I had already decided we could not let this stand. One thing we could do is send troops to the Ukraine, which is still at war with Russia. That might get them to withdraw. But if not, there will be missiles in Venezuela, aimed across the Caribbean, toward America. And would that be unfair? We now have defensive missiles set up in Poland, which Russia has objected to.
Maybe Trump could say all the starvation down in Venezuela was now Russia’s problem. To hell with them. America first.
But why wasn’t this in the news? I looked deeper into the news apps on my cellphone. There was an item about Brexit. Parliament had, one after another, refused to approve nine different proposals from the Prime Minister. They wouldn’t approve a re-vote. They would not accept leaving the EU with no deal on April 12. They wouldn’t approve dropping the plan to leave the EU if no deal is reached by April 12. They wouldn’t approve a new referendum on whether they should leave the EU. They wouldn’t approve leaving the EU but staying in a customs union with the EU. And on and on. Nine negative votes altogether.
There was also an item about Justin Bieber. He posted an Instagram story explaining that police thought the $160 Off-White X Nike Air Max 90 sneakers he was wearing had a security tag on them, when it was just a white zip tie. The police held things up for a while, until they were satisfied that the zip tie was a sneaker fashion statement designed in a sold-out collaboration between the iconic sports label and designer Virgil Abloh. There were also reports about Bieber’s new clothing line, “Drew House,” and people saying that Bieber is seeking treatment for depression, although they say it has nothing to do with his marriage to wife Hailey Baldwin, who is 22. (She’s Alec Baldwin niece.)

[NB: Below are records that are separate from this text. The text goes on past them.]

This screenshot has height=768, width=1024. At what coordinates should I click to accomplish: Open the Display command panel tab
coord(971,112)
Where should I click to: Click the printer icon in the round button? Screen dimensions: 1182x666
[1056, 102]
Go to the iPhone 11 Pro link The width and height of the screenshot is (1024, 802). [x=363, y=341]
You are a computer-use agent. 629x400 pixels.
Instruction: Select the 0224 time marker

And then I came upon the item about Russian troops coming to Venezuela, and I had a good hard look at it. It looked real enough. But the newsroom footage was from Press TV, whatever that is. At the top it said that “Press TV is partially funded in whole or part by the Iranian government Wikipedia,” which made me think Wikipedia was involved, but then I saw Wikipedia was in blue, so I clicked on it. Press TV is a fake news station funded by the Iranian government. What the hell.
A friend of mine, Steve Brill, co-founded a company called NewsGuard, which, when you subscribe to it, can flag fake news for you. It has a team of people—for fairness, the full range from Knuckle Dragging Conservatives to Flaming Left Wing Liberals—who look at everything that comes their way and make judgements. Red flag or no red flag. The company’s advisory board consists of, among others, retired General Michael Hayden and former Governor Tom Ridge.
Steve Brill has had a series of remarkable successes. He wrote a damning report about skyrocketing health costs and the greedy defilers, which definitely had an effect on pill prices. He started an executive level, for-profit airport security service, Clear, which was created to give better service than the government’s TSA. He introduced flexible internet platforms for newspapers and magazines. And now he is on a tear to mark fake news as fake news.
I am going to report Press TV to NewsGuard.
Maybe Trump would negotiate building a 60-story tower in Caracas with his name in gold letters on it.